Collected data
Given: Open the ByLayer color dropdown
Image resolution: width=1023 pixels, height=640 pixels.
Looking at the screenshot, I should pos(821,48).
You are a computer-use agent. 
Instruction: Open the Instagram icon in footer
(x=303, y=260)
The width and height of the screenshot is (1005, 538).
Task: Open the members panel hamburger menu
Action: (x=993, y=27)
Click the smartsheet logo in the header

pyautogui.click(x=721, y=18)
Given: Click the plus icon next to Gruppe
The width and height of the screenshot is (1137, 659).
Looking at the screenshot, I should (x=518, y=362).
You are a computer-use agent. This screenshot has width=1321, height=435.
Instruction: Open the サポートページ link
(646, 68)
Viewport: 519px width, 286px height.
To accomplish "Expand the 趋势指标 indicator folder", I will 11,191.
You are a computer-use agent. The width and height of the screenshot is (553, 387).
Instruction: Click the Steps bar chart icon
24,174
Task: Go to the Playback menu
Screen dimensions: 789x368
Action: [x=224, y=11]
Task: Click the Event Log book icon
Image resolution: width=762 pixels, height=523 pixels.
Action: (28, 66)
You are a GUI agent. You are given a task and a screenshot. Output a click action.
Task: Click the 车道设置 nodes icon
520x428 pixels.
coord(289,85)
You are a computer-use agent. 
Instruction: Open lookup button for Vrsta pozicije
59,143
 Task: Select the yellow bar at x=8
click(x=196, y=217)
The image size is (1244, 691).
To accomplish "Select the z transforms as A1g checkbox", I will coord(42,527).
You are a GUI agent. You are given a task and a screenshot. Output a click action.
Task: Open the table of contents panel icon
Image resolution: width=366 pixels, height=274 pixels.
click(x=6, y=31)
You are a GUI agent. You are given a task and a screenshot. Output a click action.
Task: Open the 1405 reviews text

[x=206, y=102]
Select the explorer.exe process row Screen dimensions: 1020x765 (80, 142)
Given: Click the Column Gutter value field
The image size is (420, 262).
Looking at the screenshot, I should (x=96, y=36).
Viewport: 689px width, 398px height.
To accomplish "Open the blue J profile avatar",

• **YOUR GOAL**: Your task is to set down exactly the lines from the line containing "The width and height of the screenshot is (1137, 659)." to the end of the data above, including both ends.

• **OUTPUT FOR THIS EXERCISE**:
The width and height of the screenshot is (1137, 659).
Looking at the screenshot, I should (x=518, y=362).
You are a computer-use agent. This screenshot has width=1321, height=435.
Instruction: Open the サポートページ link
(646, 68)
Viewport: 519px width, 286px height.
To accomplish "Expand the 趋势指标 indicator folder", I will 11,191.
You are a computer-use agent. The width and height of the screenshot is (553, 387).
Instruction: Click the Steps bar chart icon
24,174
Task: Go to the Playback menu
Screen dimensions: 789x368
Action: [x=224, y=11]
Task: Click the Event Log book icon
Image resolution: width=762 pixels, height=523 pixels.
Action: (28, 66)
You are a GUI agent. You are given a task and a screenshot. Output a click action.
Task: Click the 车道设置 nodes icon
520x428 pixels.
coord(289,85)
You are a computer-use agent. 
Instruction: Open lookup button for Vrsta pozicije
59,143
 Task: Select the yellow bar at x=8
click(x=196, y=217)
The image size is (1244, 691).
To accomplish "Select the z transforms as A1g checkbox", I will coord(42,527).
You are a GUI agent. You are given a task and a screenshot. Output a click action.
Task: Open the table of contents panel icon
Image resolution: width=366 pixels, height=274 pixels.
click(x=6, y=31)
You are a GUI agent. You are given a task and a screenshot. Output a click action.
Task: Open the 1405 reviews text

[x=206, y=102]
Select the explorer.exe process row Screen dimensions: 1020x765 (80, 142)
Given: Click the Column Gutter value field
The image size is (420, 262).
Looking at the screenshot, I should (x=96, y=36).
Viewport: 689px width, 398px height.
To accomplish "Open the blue J profile avatar",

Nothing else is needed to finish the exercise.